Carl Llewellyn Hooper (born 15 December 1966) is a former West Indian cricket player and a former captain of Tests and ODIs. He was a right-handed batsman and off-spin bowler, who came to prominence in the late 1980s in a side that included such players as Gordon Greenidge, Desmond Haynes, Malcolm Marshall and Courtney Walsh and represented the West Indies over a 15-year international career.

International career

Rise in ranks

His highest innings score of 233 was made during a Test match against India in 2002 at Bourda, Guyana.[1] He has made 5,762 runs in his Test cricket career. Hooper represented Guyana at local first-class level, and played English county cricket for Kent and Lancashire. In 2003, Hooper became only the second player to have scored a century against all 18 county teams.[2]

Hooper holds the accolade of being the first cricketer in the world to have scored 5,000 runs, taken 100 wickets, held 100 catches and received 100 caps in both ODIs and Tests, a feat only matched since by Jacques Kallis.[3] In his autobiography, Steve Waugh writes that "quickness of feet and sweet yet brutally efficient stroke play were Hooper's trademarks."[4] He was routinely prematurely dismissed, however, after losses in concentration.

Shane Warne also thought very highly of Hooper's footwork and, in 2008, named him among the top 100 cricketers of his time, citing in particular his ability to disguise his dances down the track.

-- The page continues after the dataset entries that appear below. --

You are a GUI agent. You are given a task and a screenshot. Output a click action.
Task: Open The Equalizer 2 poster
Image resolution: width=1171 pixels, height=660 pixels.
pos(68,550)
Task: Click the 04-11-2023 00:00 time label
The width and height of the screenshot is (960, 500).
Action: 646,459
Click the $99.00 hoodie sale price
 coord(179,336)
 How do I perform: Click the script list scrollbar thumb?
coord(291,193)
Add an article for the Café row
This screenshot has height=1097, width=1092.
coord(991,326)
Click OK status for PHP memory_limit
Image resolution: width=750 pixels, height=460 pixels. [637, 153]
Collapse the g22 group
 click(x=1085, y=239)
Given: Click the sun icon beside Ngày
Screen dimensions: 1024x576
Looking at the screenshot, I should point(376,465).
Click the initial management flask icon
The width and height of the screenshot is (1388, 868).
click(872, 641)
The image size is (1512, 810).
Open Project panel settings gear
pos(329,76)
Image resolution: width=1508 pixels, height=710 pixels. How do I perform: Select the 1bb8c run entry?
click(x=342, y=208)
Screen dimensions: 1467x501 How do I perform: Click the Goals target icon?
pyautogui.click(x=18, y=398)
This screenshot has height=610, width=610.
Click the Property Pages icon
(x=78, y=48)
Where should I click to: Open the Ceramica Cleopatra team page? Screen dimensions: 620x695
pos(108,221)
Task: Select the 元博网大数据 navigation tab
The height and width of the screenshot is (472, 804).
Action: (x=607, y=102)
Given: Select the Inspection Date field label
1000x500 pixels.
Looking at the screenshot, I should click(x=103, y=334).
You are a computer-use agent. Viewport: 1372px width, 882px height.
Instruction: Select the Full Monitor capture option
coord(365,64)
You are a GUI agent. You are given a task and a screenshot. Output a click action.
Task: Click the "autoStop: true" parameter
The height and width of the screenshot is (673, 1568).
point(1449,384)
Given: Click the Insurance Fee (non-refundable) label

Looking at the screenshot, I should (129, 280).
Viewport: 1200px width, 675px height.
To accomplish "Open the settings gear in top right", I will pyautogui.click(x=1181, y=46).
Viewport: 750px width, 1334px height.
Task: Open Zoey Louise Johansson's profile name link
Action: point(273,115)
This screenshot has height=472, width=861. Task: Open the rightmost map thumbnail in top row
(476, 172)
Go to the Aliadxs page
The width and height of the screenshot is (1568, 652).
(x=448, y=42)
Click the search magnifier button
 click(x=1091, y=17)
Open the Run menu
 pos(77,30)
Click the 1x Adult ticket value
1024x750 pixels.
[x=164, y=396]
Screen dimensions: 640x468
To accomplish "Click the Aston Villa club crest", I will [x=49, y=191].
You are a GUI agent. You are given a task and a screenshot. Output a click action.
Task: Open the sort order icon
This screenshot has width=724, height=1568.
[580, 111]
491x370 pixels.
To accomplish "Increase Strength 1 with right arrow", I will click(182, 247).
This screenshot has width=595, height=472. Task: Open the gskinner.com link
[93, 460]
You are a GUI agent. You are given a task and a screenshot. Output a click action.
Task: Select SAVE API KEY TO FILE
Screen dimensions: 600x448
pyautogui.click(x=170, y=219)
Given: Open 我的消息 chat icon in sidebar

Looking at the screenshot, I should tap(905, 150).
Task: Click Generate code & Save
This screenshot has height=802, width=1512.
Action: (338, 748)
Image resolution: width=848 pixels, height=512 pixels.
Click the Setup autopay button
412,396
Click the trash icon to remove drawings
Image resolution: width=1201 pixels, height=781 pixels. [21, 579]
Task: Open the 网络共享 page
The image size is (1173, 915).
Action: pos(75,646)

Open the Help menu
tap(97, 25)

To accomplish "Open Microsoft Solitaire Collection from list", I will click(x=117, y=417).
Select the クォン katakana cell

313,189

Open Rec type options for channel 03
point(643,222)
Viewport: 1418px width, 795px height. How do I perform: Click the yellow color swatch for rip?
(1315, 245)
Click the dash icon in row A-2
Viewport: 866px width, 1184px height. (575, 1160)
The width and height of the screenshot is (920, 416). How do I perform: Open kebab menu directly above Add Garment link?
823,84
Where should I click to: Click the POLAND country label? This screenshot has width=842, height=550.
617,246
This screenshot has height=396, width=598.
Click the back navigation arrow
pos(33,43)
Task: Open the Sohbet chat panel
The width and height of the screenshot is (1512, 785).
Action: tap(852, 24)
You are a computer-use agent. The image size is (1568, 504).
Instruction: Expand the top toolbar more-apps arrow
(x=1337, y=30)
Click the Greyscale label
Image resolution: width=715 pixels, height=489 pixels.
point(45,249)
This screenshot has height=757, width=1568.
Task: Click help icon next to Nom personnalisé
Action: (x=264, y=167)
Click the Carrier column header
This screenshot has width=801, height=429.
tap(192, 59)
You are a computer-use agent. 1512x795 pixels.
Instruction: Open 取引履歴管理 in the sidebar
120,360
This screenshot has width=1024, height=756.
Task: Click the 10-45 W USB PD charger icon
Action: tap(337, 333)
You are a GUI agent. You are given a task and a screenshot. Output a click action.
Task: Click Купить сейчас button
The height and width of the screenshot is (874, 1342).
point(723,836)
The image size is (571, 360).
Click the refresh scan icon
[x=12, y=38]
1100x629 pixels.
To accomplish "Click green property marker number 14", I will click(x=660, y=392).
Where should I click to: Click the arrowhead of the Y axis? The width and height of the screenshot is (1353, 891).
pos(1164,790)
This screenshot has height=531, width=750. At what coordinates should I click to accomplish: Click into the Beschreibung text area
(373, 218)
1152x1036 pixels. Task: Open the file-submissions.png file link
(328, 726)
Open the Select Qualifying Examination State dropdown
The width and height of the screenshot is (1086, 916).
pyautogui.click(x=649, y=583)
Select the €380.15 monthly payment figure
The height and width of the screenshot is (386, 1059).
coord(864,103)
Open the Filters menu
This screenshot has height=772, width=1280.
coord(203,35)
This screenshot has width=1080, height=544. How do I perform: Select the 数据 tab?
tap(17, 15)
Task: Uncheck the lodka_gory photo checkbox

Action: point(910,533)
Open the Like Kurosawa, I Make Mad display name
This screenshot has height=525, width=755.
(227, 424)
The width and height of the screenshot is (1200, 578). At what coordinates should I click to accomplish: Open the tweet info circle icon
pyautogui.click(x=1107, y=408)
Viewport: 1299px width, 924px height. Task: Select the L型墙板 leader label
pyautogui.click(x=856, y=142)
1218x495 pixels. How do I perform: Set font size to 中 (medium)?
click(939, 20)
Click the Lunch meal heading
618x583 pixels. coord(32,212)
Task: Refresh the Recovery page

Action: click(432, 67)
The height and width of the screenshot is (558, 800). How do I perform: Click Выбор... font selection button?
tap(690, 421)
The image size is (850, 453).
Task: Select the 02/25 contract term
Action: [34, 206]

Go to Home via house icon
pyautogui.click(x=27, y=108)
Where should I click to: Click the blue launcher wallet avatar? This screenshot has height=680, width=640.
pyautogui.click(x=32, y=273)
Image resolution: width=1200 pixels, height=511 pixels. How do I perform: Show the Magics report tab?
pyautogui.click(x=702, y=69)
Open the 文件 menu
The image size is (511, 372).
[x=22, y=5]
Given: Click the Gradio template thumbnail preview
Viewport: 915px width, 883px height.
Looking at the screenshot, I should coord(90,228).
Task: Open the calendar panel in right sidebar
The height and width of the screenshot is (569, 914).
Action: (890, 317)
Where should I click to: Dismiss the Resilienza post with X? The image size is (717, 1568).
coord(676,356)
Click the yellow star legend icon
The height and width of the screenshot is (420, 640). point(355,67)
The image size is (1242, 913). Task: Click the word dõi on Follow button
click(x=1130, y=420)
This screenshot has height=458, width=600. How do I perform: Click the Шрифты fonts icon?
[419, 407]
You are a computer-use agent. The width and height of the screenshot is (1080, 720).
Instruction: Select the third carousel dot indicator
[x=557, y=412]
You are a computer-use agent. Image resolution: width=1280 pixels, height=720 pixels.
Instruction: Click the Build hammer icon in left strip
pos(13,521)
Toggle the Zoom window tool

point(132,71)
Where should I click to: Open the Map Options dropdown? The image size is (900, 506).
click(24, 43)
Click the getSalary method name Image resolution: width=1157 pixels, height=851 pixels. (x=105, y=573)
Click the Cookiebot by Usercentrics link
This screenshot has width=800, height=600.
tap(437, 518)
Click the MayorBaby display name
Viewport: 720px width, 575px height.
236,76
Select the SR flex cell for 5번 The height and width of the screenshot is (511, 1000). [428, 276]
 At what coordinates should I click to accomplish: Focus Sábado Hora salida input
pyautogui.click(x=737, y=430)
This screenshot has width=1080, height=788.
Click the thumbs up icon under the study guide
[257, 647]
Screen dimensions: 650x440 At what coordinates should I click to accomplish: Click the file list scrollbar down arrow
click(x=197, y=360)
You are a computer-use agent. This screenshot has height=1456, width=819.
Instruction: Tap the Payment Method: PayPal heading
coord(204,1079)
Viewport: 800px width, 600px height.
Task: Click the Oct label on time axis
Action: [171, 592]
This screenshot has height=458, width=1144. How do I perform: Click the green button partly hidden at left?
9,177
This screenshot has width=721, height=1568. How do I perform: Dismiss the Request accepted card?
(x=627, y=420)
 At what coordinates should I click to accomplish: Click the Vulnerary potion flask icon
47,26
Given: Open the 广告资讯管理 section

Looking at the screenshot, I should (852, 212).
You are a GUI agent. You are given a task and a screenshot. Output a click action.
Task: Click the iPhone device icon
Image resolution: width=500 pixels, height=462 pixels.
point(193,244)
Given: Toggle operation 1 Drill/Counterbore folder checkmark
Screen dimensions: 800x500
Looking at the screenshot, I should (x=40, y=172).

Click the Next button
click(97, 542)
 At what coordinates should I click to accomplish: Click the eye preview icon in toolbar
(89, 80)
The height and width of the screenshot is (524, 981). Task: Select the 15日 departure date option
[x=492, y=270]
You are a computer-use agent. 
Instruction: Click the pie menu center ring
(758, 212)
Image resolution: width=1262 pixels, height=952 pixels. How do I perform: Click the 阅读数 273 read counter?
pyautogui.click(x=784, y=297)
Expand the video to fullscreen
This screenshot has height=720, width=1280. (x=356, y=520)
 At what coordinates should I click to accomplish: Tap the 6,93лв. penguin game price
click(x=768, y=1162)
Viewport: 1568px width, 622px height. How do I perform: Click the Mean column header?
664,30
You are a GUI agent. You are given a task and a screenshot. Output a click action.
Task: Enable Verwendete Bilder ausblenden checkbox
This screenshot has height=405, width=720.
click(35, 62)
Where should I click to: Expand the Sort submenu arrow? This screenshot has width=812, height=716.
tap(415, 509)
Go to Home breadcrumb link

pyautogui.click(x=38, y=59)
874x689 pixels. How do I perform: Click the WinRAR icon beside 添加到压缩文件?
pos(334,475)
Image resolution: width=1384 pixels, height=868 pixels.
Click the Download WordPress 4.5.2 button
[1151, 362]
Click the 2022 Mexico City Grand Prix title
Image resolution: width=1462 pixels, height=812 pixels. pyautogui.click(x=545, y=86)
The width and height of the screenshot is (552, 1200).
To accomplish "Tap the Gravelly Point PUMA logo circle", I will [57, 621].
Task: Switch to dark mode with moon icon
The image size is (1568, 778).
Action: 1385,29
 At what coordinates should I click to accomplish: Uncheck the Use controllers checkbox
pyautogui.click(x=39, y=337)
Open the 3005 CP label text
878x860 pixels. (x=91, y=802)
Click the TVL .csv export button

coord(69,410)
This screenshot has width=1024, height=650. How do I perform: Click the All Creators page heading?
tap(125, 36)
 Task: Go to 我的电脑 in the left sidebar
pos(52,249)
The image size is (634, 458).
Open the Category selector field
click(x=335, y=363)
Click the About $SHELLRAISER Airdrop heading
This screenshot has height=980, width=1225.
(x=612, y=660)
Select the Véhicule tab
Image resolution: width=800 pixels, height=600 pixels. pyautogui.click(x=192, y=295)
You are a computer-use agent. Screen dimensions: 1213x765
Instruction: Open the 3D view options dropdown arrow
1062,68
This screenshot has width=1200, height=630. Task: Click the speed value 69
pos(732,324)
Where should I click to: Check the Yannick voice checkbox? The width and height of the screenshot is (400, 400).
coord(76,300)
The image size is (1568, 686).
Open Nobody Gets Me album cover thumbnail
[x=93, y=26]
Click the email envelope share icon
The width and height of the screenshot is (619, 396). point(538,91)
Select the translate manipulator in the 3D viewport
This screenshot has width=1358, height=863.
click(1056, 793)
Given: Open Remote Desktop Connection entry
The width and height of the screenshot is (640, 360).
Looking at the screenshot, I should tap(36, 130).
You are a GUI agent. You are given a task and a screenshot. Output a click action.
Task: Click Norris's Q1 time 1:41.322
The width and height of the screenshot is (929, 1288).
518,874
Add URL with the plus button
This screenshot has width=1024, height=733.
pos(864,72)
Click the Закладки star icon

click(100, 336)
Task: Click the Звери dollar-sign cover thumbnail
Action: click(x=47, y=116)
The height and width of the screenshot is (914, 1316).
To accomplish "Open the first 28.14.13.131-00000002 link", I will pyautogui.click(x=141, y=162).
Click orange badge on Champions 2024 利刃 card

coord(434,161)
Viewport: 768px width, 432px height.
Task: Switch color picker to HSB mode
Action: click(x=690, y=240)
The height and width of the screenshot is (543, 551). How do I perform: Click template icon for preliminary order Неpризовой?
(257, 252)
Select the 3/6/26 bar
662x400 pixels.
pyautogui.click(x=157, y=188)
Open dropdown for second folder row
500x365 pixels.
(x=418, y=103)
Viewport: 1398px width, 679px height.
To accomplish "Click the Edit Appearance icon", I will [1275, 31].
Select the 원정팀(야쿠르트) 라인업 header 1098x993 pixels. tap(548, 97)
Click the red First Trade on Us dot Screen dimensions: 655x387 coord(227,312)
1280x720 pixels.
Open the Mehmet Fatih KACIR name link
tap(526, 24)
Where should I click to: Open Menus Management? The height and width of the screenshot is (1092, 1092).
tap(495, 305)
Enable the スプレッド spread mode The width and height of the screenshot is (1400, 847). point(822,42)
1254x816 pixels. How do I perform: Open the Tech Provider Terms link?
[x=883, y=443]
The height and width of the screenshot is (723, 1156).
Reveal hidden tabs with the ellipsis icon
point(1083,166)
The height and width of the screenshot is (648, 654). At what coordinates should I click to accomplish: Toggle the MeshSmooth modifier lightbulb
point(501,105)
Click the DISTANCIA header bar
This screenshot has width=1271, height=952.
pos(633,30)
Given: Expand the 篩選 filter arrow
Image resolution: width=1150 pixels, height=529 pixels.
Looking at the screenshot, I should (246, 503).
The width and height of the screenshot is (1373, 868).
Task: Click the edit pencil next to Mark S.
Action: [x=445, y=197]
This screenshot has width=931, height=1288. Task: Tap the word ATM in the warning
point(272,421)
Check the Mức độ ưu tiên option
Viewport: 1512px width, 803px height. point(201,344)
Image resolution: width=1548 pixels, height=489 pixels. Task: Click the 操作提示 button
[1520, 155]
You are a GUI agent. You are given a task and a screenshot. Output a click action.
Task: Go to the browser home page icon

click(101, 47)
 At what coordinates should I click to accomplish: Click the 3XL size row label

Warne felt that determining when a batsman was going to give the charge was one of the most important things for a spinner, and that Hooper was the best at making it indeterminable. "During the 1995 series," he wrote, "this really nagged away at me, because I couldn't spot any of the usual clues even though I knew there had to be a sign that would give him away. On a number of occasions, I stopped at the point of delivery to see if he was giving anything away with his footwork. Most batsmen would be looking to get out of their ground at that point, whereas Hooper just stayed set. In the end, after watching him closely time after time, I managed to crack it. When he wanted to hit over the top, he just looked at me instead of tapping his crease as usual and looking down. Of course, my knowing what he was going to do did not always stop him from doing it."[5]

Playing style

Hooper was also a strong slip fielder, usually at second slip. He took numerous catches from the likes of Ambrose and Walsh. He is one of only three players to have scored centuries against 18 different English county sides.[6][7]

Late career

Hooper first announced his retirement three weeks before the 1999 Cricket World Cup but made a surprising comeback in 2001 and captained the West Indies team in 2003 Cricket World Cup. West Indies failed to progress to the second round after some miserable performances in the first round of tournament. Despite that, Hooper was retained in the side but this time, he pulled himself back and finally retired from the game as he wanted a youngster in the team instead of him.

Post-retirement

Hooper has lived in Adelaide since the late 1990s. He was named coach for the Woodville District Cricket Club in Adelaide, South Australia for the 2010/11 and 2011/12 seasons.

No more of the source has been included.